[WHAT YOU ARE ASKED TO DO]
Reproduce verbatim all of the data given below, but do not carry over the images.

╔══

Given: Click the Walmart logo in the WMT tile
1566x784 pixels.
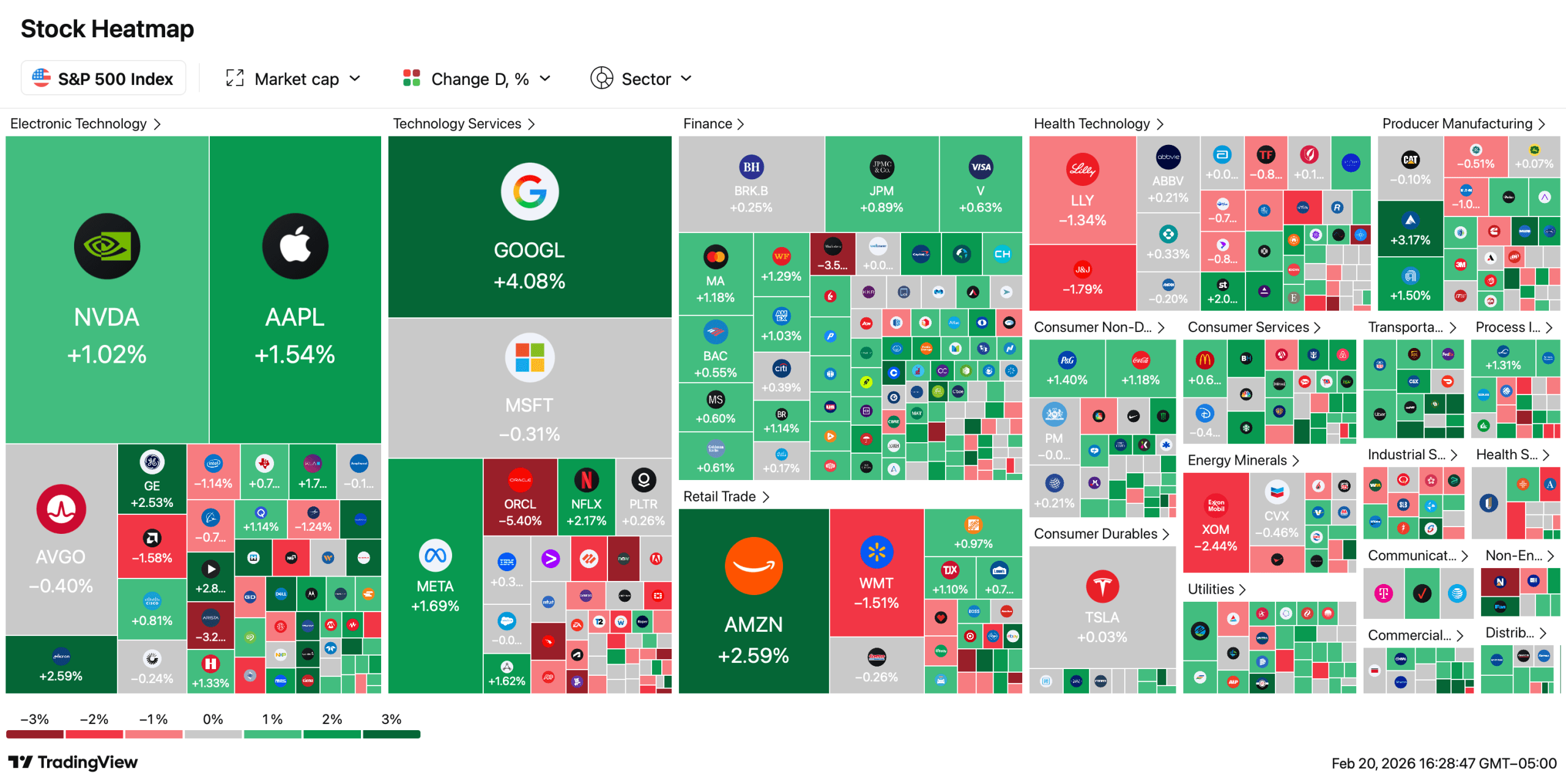Looking at the screenshot, I should [x=876, y=552].
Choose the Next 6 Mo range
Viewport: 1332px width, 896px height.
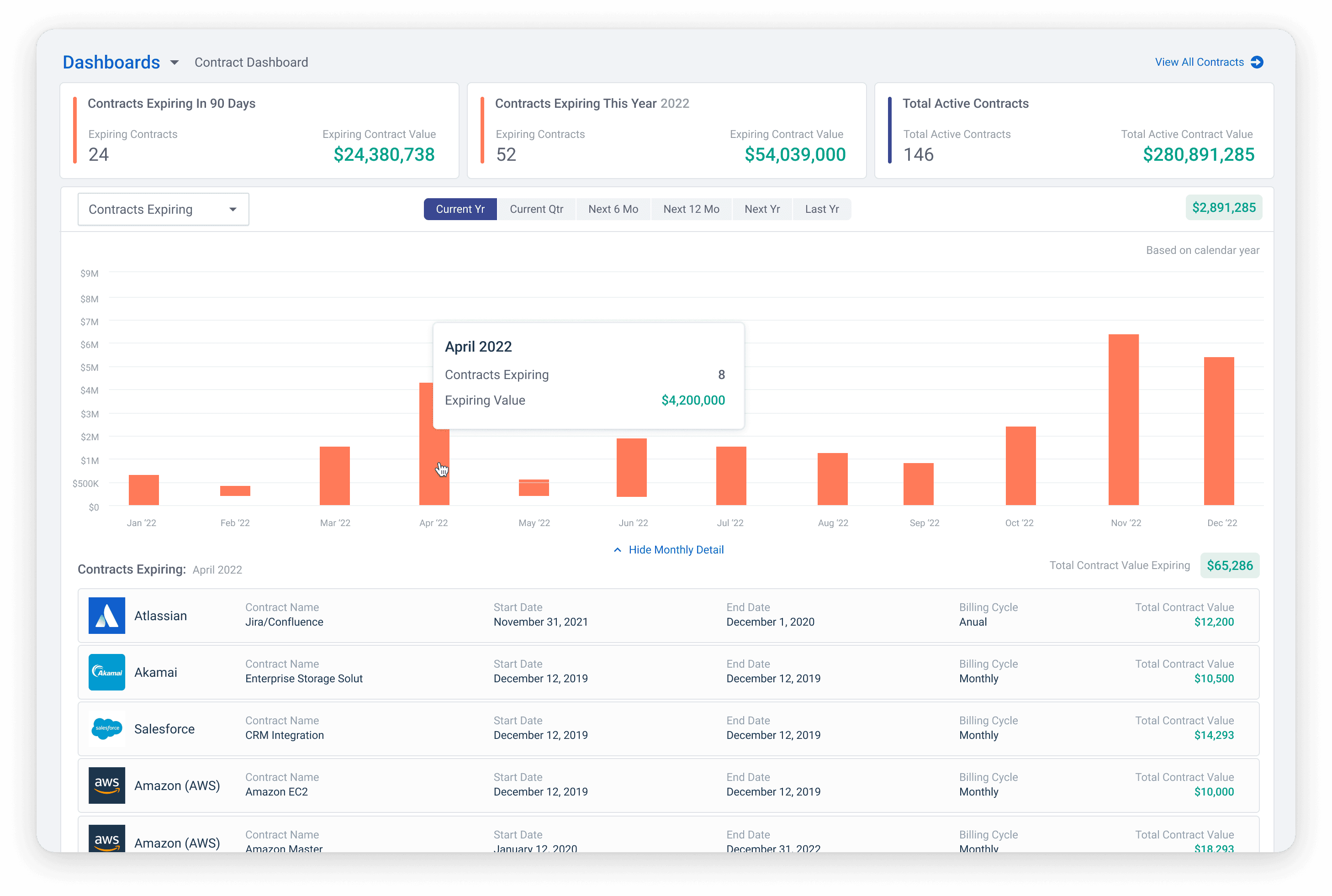point(613,209)
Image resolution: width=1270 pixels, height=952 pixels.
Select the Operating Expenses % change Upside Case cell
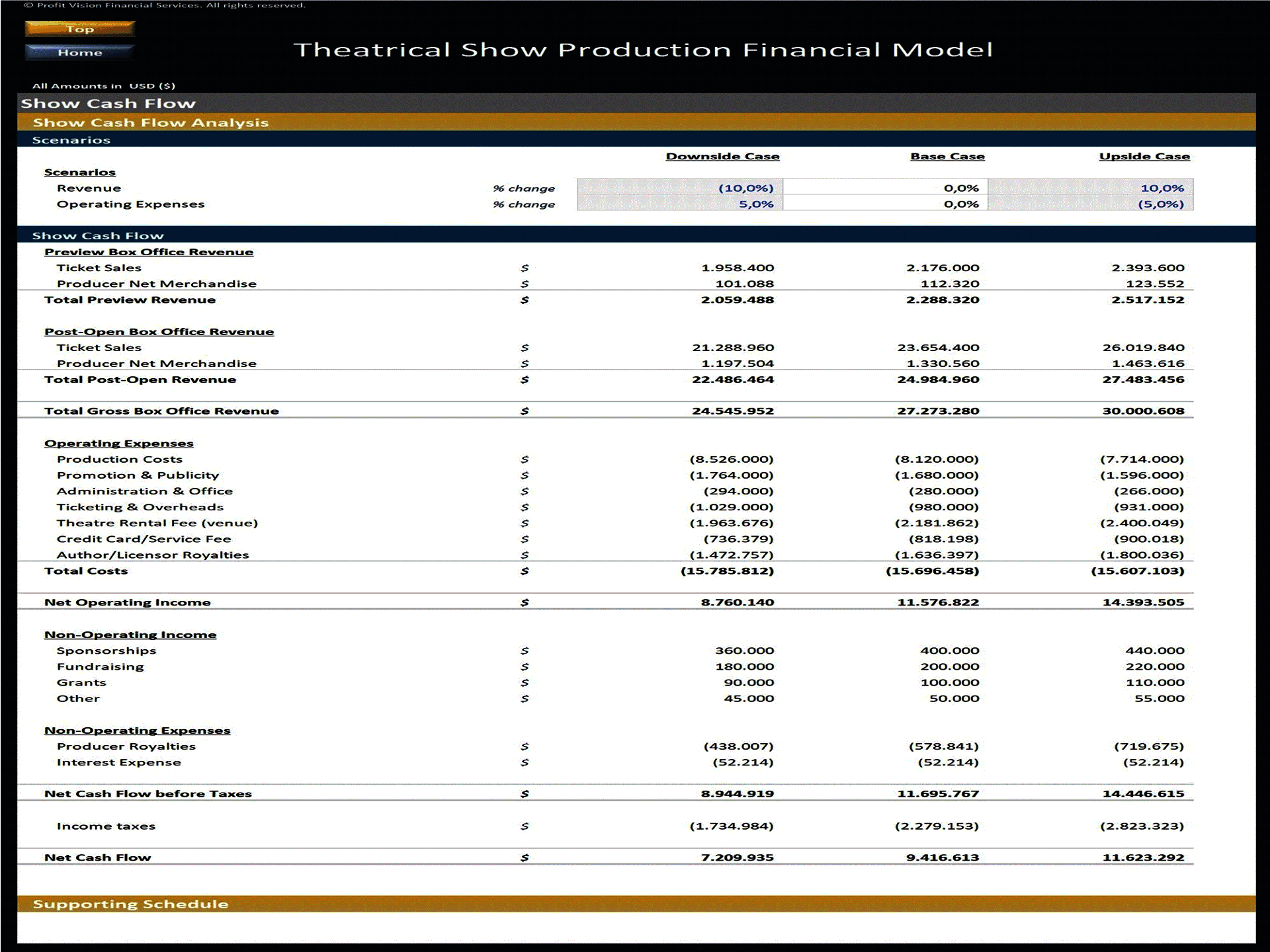pyautogui.click(x=1091, y=204)
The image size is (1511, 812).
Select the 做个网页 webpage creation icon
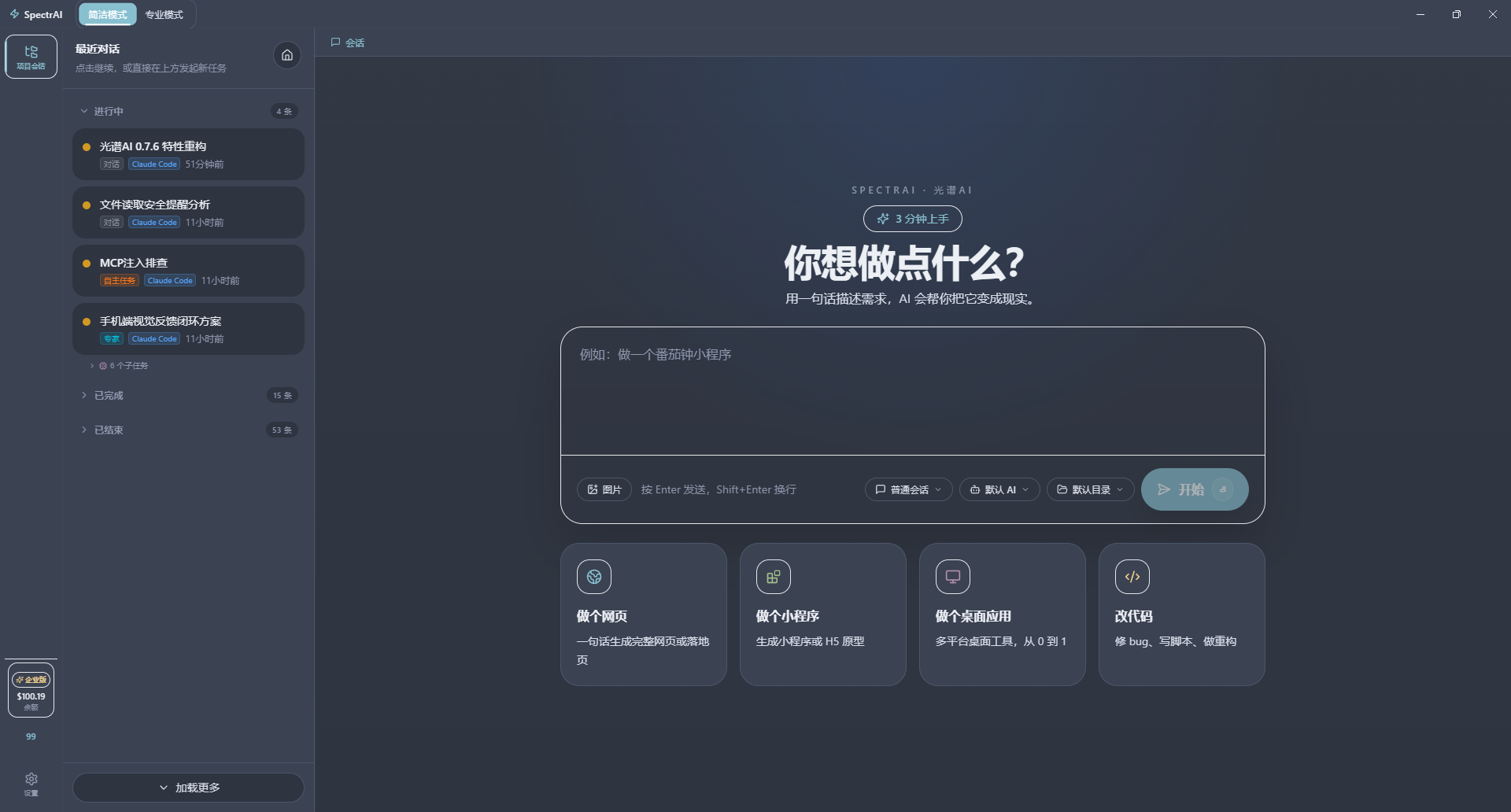click(593, 576)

╚══

[RESPONSE AREA]
Given: Click the Walmart logo in the WMT tile
1566x784 pixels.
Looking at the screenshot, I should [x=876, y=552].
Choose the Next 6 Mo range
Viewport: 1332px width, 896px height.
point(613,209)
Image resolution: width=1270 pixels, height=952 pixels.
Select the Operating Expenses % change Upside Case cell
pyautogui.click(x=1091, y=204)
The image size is (1511, 812).
Select the 做个网页 webpage creation icon
click(593, 576)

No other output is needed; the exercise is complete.